Rabid Flappy Bird fans may have sent Dong Nguyen into semi-permanent hermitage, but that hasn’t scared off hundreds of aspiring game developers from flooding the app market with Flappy Bird clones. According to an article in The Guardian, of the nearly 300 games submitted to the iTunes app store each day, nearly one third of them are the offspring of Flappy Bird. You know what I’m talking about. You’ve seen them. The flappy pigs. The awkward ducks. The Mileys and the Drakes. This monstrosity. They are everywhere and anywhere. There could even be a flappy you right now, flapping through cyberspace… alone.
What’s perhaps most shocking about this clone business is just how popular these ripoffs are. People are playing these games and they are playing them a lot. Right now, at this very moment, there are three flappy-based games in the app store’s top free games: Jumpy Jack, Flappy Wings, and, my personal favorite, Tiny Flying Drizzy. There has been plenty of speculation as to why this phenomenon has gripped the American people so tightly. Maybe we are stupid and like stupid things. Maybe it’s a cultural crisis, a reflection of the deep emptiness in our hearts and minds. Or maybe these games are just fun.

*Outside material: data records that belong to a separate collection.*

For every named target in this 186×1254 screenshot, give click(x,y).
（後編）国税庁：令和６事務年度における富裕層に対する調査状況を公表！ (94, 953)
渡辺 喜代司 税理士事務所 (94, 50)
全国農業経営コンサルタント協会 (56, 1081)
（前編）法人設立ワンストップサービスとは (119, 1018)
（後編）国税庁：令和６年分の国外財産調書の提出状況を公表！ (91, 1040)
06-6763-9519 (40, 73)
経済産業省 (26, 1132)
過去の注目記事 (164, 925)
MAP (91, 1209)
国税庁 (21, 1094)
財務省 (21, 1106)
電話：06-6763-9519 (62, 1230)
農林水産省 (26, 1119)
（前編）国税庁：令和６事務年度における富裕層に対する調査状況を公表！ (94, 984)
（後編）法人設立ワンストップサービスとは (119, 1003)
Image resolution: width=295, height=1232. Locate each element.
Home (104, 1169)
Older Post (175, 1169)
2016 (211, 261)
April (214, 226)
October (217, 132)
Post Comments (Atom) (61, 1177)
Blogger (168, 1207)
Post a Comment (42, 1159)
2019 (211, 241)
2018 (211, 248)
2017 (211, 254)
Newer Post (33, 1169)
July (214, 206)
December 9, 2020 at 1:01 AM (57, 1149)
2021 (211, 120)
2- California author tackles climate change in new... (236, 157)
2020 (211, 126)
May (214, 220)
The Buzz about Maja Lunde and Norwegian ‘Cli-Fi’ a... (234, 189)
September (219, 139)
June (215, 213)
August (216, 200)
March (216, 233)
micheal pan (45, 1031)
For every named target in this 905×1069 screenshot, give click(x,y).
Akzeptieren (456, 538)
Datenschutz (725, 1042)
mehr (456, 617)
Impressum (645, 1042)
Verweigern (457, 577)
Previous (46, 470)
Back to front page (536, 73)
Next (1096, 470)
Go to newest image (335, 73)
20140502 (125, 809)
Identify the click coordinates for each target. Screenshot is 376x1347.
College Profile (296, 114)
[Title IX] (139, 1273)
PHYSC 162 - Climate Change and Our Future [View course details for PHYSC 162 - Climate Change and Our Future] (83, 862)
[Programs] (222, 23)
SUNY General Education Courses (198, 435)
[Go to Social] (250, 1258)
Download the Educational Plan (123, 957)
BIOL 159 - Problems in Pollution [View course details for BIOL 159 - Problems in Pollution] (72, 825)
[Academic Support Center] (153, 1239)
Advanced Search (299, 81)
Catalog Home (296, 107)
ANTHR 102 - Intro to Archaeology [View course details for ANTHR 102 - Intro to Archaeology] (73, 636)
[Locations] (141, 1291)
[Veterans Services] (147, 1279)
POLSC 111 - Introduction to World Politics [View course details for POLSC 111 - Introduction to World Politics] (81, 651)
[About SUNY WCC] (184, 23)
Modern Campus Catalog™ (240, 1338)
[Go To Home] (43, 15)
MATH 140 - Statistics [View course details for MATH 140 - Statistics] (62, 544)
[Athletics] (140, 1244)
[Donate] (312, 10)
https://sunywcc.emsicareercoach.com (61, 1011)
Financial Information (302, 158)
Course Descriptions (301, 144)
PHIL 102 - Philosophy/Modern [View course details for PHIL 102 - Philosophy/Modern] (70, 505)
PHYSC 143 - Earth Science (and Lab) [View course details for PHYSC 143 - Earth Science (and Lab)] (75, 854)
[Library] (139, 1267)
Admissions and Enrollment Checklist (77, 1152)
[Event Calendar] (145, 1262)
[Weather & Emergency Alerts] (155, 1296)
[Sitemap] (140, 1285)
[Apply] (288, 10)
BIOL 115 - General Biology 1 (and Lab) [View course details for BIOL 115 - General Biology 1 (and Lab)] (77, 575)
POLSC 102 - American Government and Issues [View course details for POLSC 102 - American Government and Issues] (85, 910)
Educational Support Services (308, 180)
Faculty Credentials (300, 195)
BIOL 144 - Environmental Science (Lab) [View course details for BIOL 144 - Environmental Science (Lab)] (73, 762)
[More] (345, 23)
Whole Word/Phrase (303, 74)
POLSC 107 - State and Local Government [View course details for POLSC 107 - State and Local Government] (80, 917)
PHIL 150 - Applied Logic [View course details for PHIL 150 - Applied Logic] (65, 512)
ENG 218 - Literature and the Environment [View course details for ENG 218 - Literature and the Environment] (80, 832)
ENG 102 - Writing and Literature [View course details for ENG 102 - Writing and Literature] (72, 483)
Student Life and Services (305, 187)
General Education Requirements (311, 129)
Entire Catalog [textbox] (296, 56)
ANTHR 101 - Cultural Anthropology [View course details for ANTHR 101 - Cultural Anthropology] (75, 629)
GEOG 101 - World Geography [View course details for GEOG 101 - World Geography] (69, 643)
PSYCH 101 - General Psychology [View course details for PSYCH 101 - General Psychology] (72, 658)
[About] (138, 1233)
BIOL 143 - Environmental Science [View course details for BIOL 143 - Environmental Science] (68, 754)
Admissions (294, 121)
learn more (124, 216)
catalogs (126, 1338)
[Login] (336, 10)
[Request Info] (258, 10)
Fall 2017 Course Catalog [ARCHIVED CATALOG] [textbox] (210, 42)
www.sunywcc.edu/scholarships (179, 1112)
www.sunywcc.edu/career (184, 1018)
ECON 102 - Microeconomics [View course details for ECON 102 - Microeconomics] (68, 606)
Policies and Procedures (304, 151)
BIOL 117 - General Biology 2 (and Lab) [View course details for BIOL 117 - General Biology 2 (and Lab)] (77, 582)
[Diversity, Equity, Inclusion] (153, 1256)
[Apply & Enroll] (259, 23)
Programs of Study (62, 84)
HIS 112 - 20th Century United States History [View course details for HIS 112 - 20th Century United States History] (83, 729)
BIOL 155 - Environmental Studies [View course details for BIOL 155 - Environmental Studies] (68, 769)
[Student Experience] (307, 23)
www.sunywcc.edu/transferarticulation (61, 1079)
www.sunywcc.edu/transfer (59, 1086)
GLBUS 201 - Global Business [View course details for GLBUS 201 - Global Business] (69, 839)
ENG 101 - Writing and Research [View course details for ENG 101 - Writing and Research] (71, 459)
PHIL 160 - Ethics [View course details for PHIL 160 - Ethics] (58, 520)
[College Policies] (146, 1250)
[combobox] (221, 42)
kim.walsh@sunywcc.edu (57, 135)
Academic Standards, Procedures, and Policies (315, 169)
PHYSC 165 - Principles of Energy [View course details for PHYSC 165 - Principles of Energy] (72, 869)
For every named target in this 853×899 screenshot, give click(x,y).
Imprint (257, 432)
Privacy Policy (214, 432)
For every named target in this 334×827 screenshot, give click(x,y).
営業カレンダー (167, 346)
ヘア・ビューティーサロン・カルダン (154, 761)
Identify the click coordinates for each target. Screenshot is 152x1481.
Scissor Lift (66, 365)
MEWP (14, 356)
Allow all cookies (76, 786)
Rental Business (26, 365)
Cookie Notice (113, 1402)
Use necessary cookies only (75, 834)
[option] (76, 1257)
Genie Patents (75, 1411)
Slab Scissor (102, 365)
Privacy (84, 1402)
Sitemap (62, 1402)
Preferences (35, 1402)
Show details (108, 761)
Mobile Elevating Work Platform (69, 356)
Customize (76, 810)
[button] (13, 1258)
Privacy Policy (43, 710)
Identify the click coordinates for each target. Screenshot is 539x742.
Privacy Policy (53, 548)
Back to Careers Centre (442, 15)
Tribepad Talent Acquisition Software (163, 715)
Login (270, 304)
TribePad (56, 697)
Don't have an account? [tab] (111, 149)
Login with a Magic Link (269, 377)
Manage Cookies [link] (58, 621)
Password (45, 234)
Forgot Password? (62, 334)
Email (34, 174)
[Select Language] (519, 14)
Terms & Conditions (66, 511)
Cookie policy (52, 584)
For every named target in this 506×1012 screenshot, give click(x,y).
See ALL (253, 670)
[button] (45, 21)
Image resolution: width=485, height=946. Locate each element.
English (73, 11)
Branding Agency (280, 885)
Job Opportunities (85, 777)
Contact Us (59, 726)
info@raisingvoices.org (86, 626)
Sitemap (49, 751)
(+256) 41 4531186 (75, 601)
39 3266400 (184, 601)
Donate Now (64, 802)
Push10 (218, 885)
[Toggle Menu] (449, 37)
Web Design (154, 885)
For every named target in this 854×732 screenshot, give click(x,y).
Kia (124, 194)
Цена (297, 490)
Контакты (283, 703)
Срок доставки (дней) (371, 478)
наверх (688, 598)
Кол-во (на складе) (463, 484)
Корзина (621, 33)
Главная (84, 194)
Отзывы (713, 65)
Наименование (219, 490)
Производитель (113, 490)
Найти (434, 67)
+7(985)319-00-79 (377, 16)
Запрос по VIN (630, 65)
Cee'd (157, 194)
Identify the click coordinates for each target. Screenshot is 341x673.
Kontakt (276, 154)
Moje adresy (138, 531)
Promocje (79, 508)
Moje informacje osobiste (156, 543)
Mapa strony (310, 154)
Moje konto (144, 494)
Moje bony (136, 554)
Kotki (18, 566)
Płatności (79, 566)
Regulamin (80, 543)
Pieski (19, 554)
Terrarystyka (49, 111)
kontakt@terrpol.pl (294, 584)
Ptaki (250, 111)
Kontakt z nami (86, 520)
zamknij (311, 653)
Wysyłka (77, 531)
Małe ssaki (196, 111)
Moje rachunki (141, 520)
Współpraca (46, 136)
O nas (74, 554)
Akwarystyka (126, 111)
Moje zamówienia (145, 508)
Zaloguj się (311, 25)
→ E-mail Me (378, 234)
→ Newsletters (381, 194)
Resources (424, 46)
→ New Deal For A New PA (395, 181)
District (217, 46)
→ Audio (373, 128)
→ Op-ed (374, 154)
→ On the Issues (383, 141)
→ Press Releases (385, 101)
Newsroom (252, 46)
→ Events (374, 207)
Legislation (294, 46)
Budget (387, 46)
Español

Whatever the reason, it’s getting harder and harder to just brush these games aside. These games, whether we like it or not, are starting to mean something to us. It could be because they are so goddamn simple, because they can reduce even the most complex of subjects into instantaneous parody. Just look what was done to the crisis in Ukraine. And that’s only the tip of the iceberg. Trending topics across a wide range of fields have been manipulated by Flappy Bird aficionados into free games available for everyone. This goes to show that, with a little knowhow, we can take anything from our cultural moment and translate it into a flapping interface. Is this inane and reductive? You bet your bippy it is. But to get upset about that would be to miss the point entirely. Flappy Bird clones, for better or worse, have opened up a tiny, twisted space for us to poke fun at our problems, our culture, and ourselves in a way that’s silly and accessible. If that gets you down, I sympathize. But the truth is, these games are here now, and I’m pretty sure they’re here to stay.